In response to this growing health concern, health experts and civil society representatives have urged the government to implement immediate policy measures, including imposing excise duty on ultra-processed foods.

They said that the revenue generated from these taxes should be dedicated to promoting public health and subsidizing essential foods like fruits, vegetables, and lentils.

During a media workshop organized by the Pakistan National Heart Association (PANAH) in Murree, experts emphasized the urgent need for action.

Munawar Hussain, Country Coordinator at Global Health Advocacy Incubator, highlighted the alarming increase in heart diseases, stroke, and diabetes in Pakistan. He emphasized the government’s responsibility to enact life-saving policies, proposing the imposition of federal excise duty on ultra-processed foods, particularly sweetened drinks, as an evidence-based strategy to combat chronic diseases.

Ultra-processed foods encompass a range of products subjected to extensive processing, often involving industrial methods and the addition of various ingredients to enhance taste. Examples include sugary drinks, dairy desserts, biscuits, chocolates, sweet and salty snacks, potato chips, candies, pastas, noodles, and baked goods.
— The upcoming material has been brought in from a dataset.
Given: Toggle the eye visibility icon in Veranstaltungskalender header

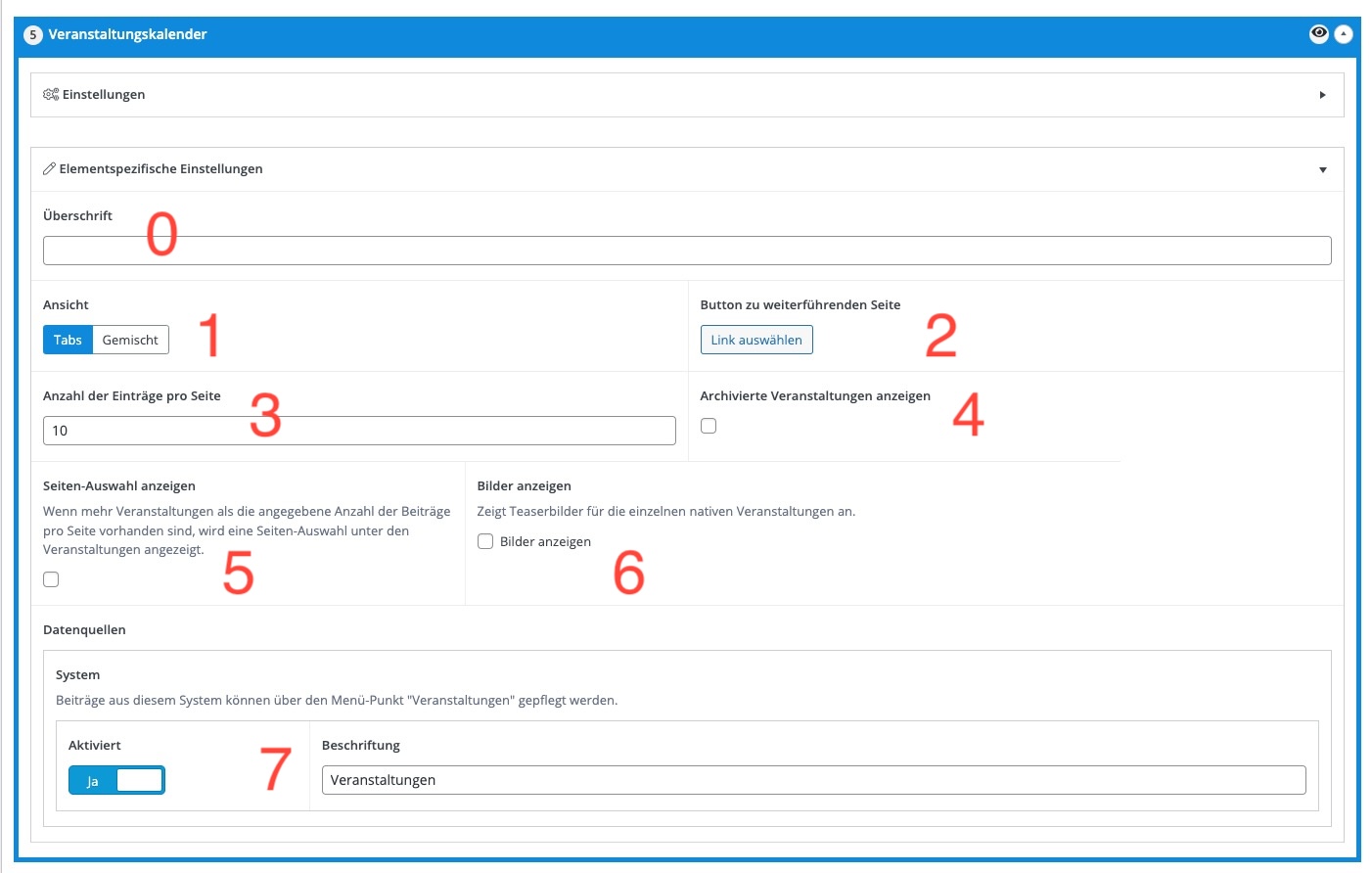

Afshan Tehseen Bajwa, the former chairperson of the National Commission on the Rights of Child and Vice President PANAH, highlighted the affordability issue, noting that ultra-processed foods are cheaper than healthier alternatives like fruits and vegetables. She advocated for taxing ultra-processed foods to increase their price, reduce consumption, and, crucially, to use the collected revenue to subsidize nutritious options for low-income groups.

Dr Khawaja Masuood Ahmed, National Coordinator Nutrition and NFA at the Ministry of National Health Services, Regulation, and Coordination, expressed the Ministry of Health’s full support for policy measures aimed at reducing the consumption of ultra-processed foods. He called for increased taxes on sugary drinks and the inclusion of ultra-processed products high in sugar, salt, and fats in the excise duty list.

Sanaullah Ghumman, spokesperson for PANAH, highlighted the organization’s longstanding efforts in creating awareness about healthy eating habits. He urged the media to play a vital role in conveying messages to policymakers and called on the government to raise excise taxes on sugary drinks and include ultra-processed foods in the excise duty list, preferably in the upcoming Finance Bill 2024-25.